3.   My long haired kitty harbored fleas all winter.  I would comb her twice daily, while she was eating, and generally killed 5-10 fleas daily.  Within 2 weeks of starting the “Bug Check”, I might have combed out 2-3 fleas a day. Within a month of starting the product, I may have combed out 2-3 fleas over several days.  After using “Bug Check” for 3 months, I no longer comb any fleas out of her long hair.  This is a gift, a flea free gift!  I cannot say definitively, as the heat of summer and “high” flea season have not hit yet, but the preliminary evidence is promising!!   I will keep you posted on our flea chronicles this fall. Maybe, just maybe, “Bug Check” will save me from chemical flea remedies and that bottle of Jack!

More Flea Updates, Fall 2012  Flea-less Frenzy!

Bug Check gets a huge OK from me.  The product was highly effective in keeping fleas off my pets, no toxic chemicals required. If used in a generous dose for the animals body weight, I hear other satisfied customers say Bug Check also keeps ticks at bay.  Next year I will up the dosage! Here are important things I discovered:

1.   The product has to be used consistently every day.  If you go away and no one is keeping up the Bug Check dosages, there will be minor outbreaks of fleas until you get back on track with the product.

2.   Cats are finicky and do not always eat it in their food.  This poses problems!  Next year I will encapsulate it and gently push it down their throats with a little help from butter!  I am certain this will turn into as much fun as giving cats a bath!

3.   Bringing new pets into the equation screws things up temporarily.  I brought home two new kitties in July.  They were flea infested, kitty bath time fun began!  In the interim two weeks to get the Bug Check into their systems and working, we had a slight outbreak of fleas.  I say ‘slight’ as it is almost not worth mentioning after our Summer 2011 war with the fleas on pets and in the house. By the way, I think I lost the battles!

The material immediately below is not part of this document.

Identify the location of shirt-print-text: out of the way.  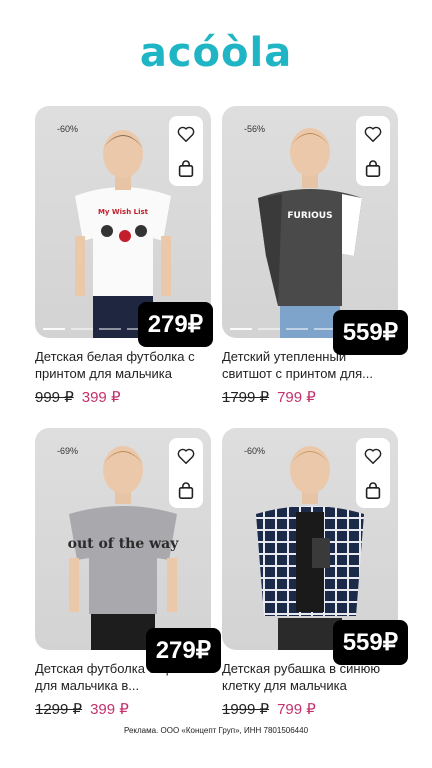
(124, 544).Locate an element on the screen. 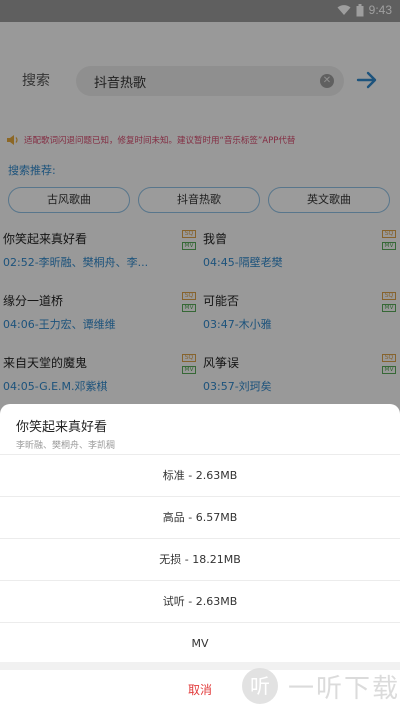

4.   "Bug Check" must be used for 2 full weeks before flea season hits the North Country. My advice:  get started early in the spring as it is well worth the effort to have chemical free pets.

Happy Flea Ridding!!

http://www.thenaturalvet.net/Bug-Check-_c_34.html

UPDATE March 2013: The flea product I found at Agway in Potsdam, NY is:  Earth Animal Flea & Tick program by the Goldstein's Wellness and Longevity Vet care program. I am going to try it with my kitties as they are not so easy to convince to eat the Bug Check stuff!